Takapu Rd Station – Korokoro Stream – Korokoro – Petone

17 February 2013

How convenient that the train stopped by Willowbank Park, the start of our tramp! We crossed bridges over Porirua and Takapu streams, then went via a ‘purpose-built’ rough route up to SH1’s Tawa Interchange. We walked up to Jamaica Drive, Grenada North, via a recently upgraded zigzag through mānuka forest. Beyond the playing fields of Grenada North Park and the top of Caribbean Drive we followed the reservoir-access road in Caribbean Drive Reserve.

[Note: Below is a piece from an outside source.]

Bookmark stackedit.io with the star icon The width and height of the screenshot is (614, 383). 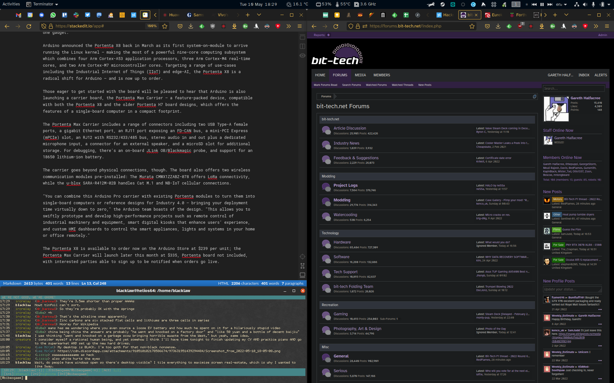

This 79-ha addition to the Outer Green Belt resulted when, in 2002, Transpower transferred the land to Wellington City Council. The 4WD road, used by Transpower staff to access power pylons, passes through regenerating native forest, including two gullies, one with nīkau. Soon we reached the tramping track through young mānuka forest, a rarity in Wellington, enjoyed scroggin in a grassy clearing, then continued upwards, gaining ever-widening views across the Porirua Basin towards the Tasman Sea, Rangituhi/Colonial Knob and Kaukau. After climbing about 310 metres from Willowbank Park, we reached Horokiwi Road, then walked north on it to the top of Horokiwi Bridleway. From this track we had fine views of the harbour, its islands, the Remutaka Range, and Belmont Trig, 457 m, the highest point in Belmont Regional Park. We descended the track over rank pasture and through regenerating bush to the true right branch of Korokoro Stream.

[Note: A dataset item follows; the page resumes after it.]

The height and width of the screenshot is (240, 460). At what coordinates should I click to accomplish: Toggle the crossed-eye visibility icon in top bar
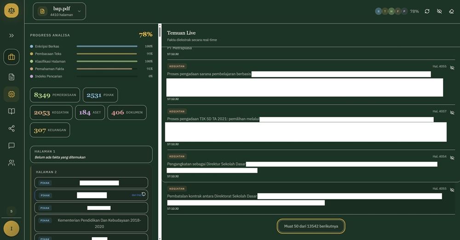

Refreshed by lunch in the sun amongst long grass on the valley floor, we followed the track down valley, through shady, cool, forest with several emergent nīkau, mamaku tree ferns and rewarewa, and crossed the stream numerous times. Scattered pine trees, mostly dead, upstream of Baked Beans Bend, and hundreds of living, standing dead, and fallen pine trees from there to Korokoro Forks, are being dealt with by Greater Wellington Regional Council. The track here is being re-routed, and work is likely to be necessary for years as age and more storms drop more of the tall, spindly, pines onto the track.

After a brief stop at the forks, we tramped down the main stem of Korokoro Stream, the bright sun making us hot and the forest canopy on the valley sides shine attractively. At Cornish Street, Petone, we split into two groups, one going direct to Petone Station. The other group, with ‘Winston’, the seemingly tireless, miniature pug, walked up the Millworkers Track to Rahui Grove, en route seeing the harbour and Ngauranga cliffs. We went up Korokoro Road, then along Singers Road to the top of the ‘Bush Track to Petone’, where there is a panel describing the history of this track down through mature kohekohe forest in Galbraith Gully. Once on lower Korokoro Road, we walked to Petone Station, arriving six hours after starting this E/M tramp.

Party members
Diana Barnes, Deborah Burns, Michele Dickson, Cecil Duff, Julia Fraser, Chris Horne (leader and scribe), Christine Leighs, Jenny Lewis, Helene Ritchie, Tim Stone, Marris Weight, Alan Wright, plus “Winston”, the pug.